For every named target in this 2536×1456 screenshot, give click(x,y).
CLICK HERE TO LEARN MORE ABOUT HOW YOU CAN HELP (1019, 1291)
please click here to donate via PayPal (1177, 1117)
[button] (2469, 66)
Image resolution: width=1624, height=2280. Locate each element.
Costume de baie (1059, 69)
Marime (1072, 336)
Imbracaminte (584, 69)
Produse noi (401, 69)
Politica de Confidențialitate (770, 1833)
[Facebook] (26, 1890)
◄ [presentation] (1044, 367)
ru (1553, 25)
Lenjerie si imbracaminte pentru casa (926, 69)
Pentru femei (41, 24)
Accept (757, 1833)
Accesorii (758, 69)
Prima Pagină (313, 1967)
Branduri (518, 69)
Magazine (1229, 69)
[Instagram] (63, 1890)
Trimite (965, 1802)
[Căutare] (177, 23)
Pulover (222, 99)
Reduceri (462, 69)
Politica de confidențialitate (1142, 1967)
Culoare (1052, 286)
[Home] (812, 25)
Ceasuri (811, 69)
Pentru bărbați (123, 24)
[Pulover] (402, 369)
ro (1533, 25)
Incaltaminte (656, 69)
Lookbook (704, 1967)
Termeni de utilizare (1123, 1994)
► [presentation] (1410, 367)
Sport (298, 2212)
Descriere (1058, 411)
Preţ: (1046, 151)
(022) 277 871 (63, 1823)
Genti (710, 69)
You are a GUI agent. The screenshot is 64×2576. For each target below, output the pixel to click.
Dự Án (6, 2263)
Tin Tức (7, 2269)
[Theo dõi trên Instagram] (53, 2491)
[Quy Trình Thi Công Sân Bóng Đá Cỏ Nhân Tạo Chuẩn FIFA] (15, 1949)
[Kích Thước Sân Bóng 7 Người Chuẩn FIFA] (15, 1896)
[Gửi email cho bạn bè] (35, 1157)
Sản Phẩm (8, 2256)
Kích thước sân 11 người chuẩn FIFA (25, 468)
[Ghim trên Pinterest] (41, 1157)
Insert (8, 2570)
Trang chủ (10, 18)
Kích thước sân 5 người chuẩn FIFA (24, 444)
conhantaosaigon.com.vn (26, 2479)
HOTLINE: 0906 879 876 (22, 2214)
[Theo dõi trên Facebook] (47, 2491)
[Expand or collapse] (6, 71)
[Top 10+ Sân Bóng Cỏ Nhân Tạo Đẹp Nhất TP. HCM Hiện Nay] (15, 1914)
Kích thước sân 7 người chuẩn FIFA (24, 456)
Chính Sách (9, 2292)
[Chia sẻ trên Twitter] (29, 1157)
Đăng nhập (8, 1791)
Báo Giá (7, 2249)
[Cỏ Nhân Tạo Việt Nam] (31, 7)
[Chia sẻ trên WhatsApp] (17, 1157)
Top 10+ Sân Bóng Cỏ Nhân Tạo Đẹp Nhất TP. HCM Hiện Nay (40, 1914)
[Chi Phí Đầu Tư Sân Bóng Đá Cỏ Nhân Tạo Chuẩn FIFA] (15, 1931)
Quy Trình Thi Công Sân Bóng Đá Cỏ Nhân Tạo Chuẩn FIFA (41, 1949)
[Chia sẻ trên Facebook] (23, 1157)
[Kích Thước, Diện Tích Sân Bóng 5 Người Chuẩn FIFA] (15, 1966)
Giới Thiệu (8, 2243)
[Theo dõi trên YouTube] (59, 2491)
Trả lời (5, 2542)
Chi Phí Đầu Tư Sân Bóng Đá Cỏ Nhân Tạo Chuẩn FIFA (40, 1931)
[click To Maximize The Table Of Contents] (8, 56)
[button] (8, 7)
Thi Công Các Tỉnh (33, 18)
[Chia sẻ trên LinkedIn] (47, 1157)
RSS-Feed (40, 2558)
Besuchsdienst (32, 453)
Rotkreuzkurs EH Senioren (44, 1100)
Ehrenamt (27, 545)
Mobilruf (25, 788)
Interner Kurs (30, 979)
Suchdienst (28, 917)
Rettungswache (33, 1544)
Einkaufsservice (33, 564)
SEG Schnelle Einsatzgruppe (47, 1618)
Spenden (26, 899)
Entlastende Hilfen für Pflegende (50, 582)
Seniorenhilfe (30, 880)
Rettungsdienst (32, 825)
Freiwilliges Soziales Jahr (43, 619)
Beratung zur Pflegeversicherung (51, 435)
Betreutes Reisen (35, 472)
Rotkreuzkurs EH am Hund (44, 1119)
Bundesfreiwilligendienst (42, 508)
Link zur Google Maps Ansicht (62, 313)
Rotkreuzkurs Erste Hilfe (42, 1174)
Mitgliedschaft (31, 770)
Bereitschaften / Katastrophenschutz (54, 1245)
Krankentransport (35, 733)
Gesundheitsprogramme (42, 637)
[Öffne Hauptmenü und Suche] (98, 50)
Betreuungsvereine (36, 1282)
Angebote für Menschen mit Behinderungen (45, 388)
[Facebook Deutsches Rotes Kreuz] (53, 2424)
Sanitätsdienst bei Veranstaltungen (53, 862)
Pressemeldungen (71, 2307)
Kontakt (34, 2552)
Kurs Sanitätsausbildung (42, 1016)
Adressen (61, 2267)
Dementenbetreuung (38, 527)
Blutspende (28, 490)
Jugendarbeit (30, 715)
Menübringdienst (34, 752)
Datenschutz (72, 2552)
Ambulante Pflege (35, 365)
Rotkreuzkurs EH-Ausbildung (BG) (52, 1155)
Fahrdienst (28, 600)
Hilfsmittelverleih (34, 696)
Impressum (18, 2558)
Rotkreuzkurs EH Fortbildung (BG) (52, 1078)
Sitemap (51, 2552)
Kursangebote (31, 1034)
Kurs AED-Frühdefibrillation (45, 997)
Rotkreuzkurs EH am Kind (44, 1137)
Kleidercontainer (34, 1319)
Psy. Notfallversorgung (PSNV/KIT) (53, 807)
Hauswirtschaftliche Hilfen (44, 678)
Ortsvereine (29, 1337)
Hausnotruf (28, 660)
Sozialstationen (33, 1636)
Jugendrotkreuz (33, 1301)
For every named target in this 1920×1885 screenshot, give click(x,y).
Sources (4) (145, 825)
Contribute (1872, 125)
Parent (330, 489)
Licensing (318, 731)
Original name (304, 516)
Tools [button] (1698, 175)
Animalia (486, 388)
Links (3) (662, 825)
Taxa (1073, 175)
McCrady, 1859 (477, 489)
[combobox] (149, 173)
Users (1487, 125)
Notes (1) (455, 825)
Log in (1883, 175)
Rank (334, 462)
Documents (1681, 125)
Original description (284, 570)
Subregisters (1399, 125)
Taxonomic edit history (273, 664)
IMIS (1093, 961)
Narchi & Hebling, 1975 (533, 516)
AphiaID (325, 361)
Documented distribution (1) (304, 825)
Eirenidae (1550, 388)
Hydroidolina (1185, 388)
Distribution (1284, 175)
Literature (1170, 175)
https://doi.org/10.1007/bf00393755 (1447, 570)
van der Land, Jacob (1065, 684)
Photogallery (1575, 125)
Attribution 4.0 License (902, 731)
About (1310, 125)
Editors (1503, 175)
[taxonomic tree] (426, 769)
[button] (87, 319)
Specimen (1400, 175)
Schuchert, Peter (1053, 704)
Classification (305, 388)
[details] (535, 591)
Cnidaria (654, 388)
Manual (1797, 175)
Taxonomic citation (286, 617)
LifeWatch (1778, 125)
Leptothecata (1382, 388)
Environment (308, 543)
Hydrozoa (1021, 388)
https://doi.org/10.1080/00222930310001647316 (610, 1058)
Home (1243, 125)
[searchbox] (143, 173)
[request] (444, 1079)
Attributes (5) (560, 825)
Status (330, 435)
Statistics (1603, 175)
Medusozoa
----------
*TASK DIRECTIONS:*
Only the lines from the one containing "Original name (304, 516)" through the end of the entries above should be written out, exactly and in full.

*EXERCISE OUTPUT:*
Original name (304, 516)
Tools [button] (1698, 175)
Animalia (486, 388)
Links (3) (662, 825)
Taxa (1073, 175)
McCrady, 1859 (477, 489)
[combobox] (149, 173)
Users (1487, 125)
Notes (1) (455, 825)
Log in (1883, 175)
Rank (334, 462)
Documents (1681, 125)
Original description (284, 570)
Subregisters (1399, 125)
Taxonomic edit history (273, 664)
IMIS (1093, 961)
Narchi & Hebling, 1975 (533, 516)
AphiaID (325, 361)
Documented distribution (1) (304, 825)
Eirenidae (1550, 388)
Hydroidolina (1185, 388)
Distribution (1284, 175)
Literature (1170, 175)
https://doi.org/10.1007/bf00393755 (1447, 570)
van der Land, Jacob (1065, 684)
Photogallery (1575, 125)
Attribution 4.0 License (902, 731)
About (1310, 125)
Editors (1503, 175)
[taxonomic tree] (426, 769)
[button] (87, 319)
Specimen (1400, 175)
Schuchert, Peter (1053, 704)
Classification (305, 388)
[details] (535, 591)
Cnidaria (654, 388)
Manual (1797, 175)
Taxonomic citation (286, 617)
LifeWatch (1778, 125)
Leptothecata (1382, 388)
Environment (308, 543)
Hydrozoa (1021, 388)
https://doi.org/10.1080/00222930310001647316 (610, 1058)
Home (1243, 125)
[searchbox] (143, 173)
[request] (444, 1079)
Attributes (5) (560, 825)
Status (330, 435)
Statistics (1603, 175)
Medusozoa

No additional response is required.